**TASK PROMPT**
Lines from the one holding "You are a computer-use agent." through the end of the entries, inclusive, form the whole output; reproduce them exactly and omit pictures.

DATA EXTRACTS START

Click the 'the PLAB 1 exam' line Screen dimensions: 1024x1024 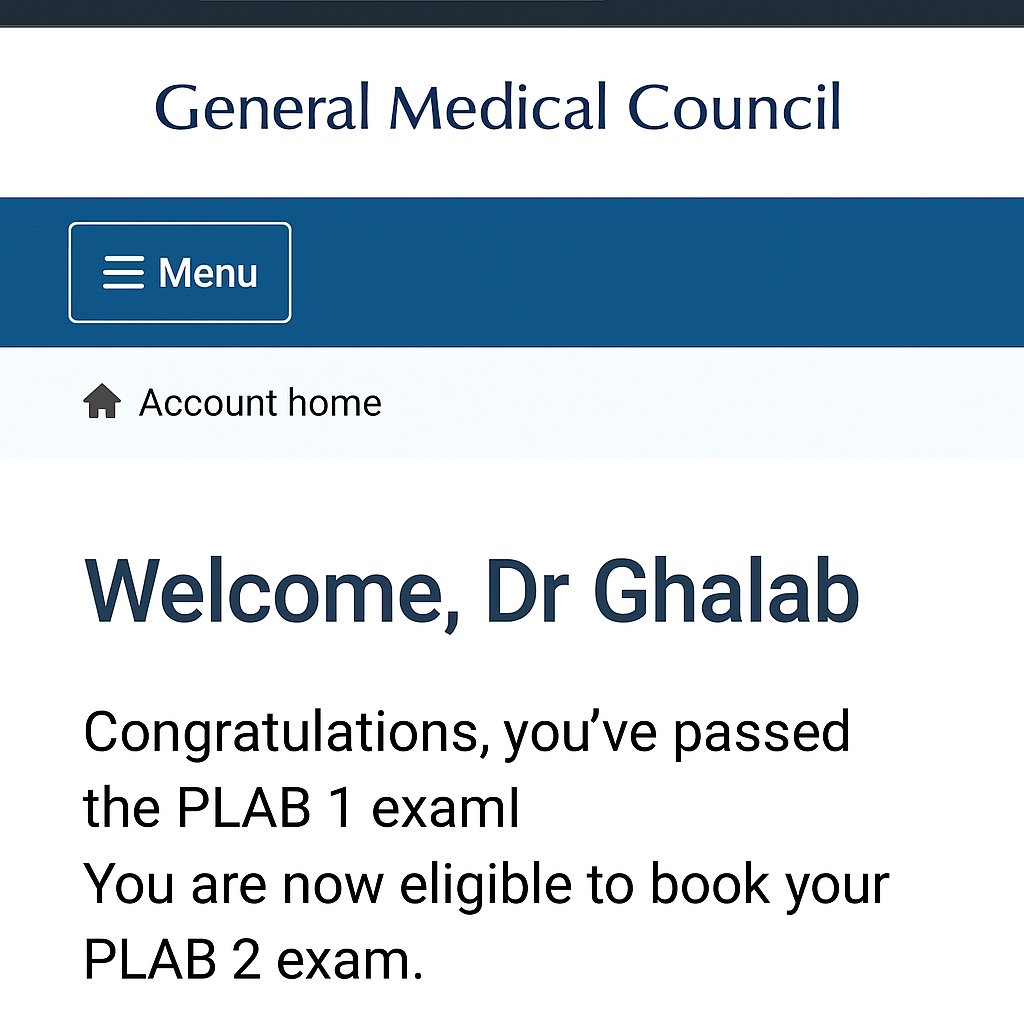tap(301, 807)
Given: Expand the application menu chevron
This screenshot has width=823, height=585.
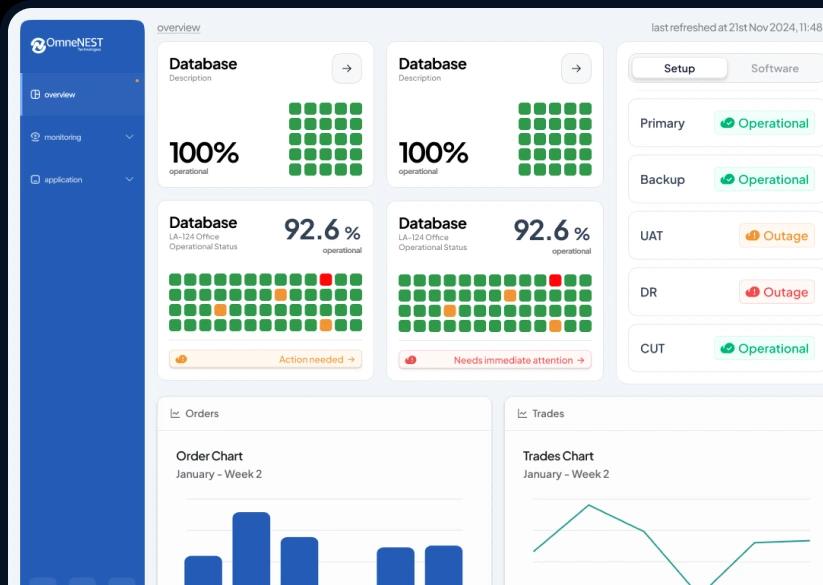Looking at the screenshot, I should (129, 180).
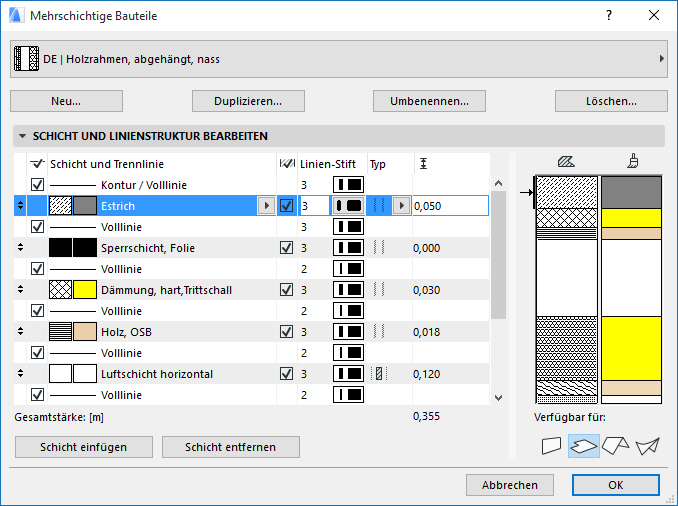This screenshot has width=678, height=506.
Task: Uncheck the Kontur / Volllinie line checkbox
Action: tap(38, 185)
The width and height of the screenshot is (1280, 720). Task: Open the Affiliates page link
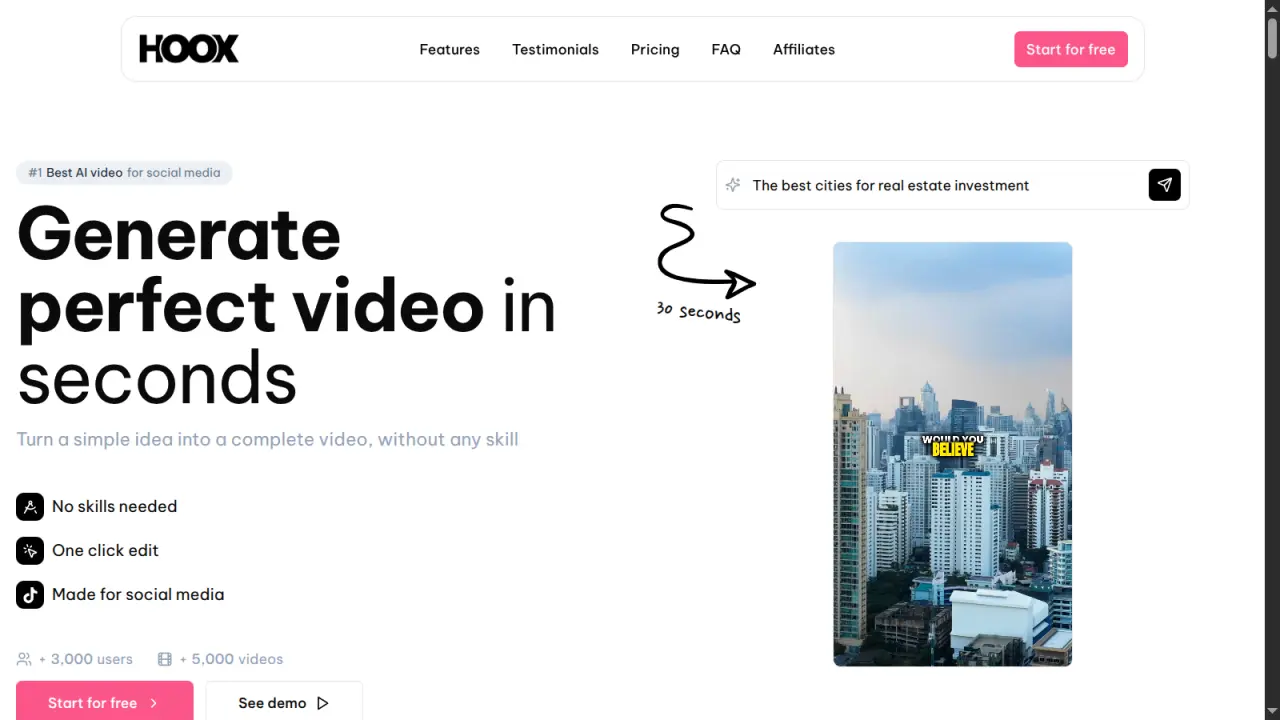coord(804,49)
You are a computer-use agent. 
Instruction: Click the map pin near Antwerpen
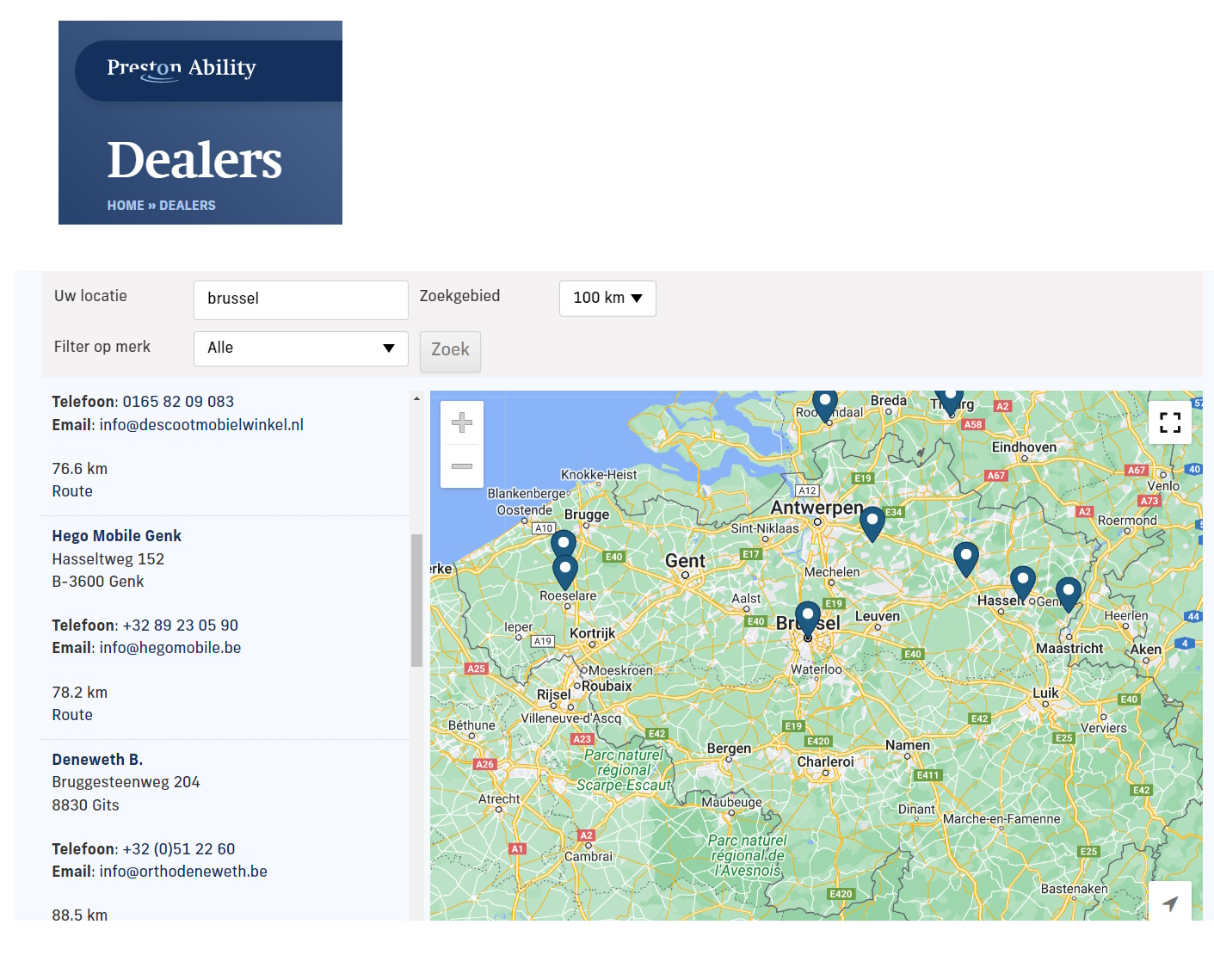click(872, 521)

DATA EXTRACTS END

**RESPONSE BELOW**
You are a computer-use agent. 
Instruction: Click the map pin near Antwerpen
click(872, 521)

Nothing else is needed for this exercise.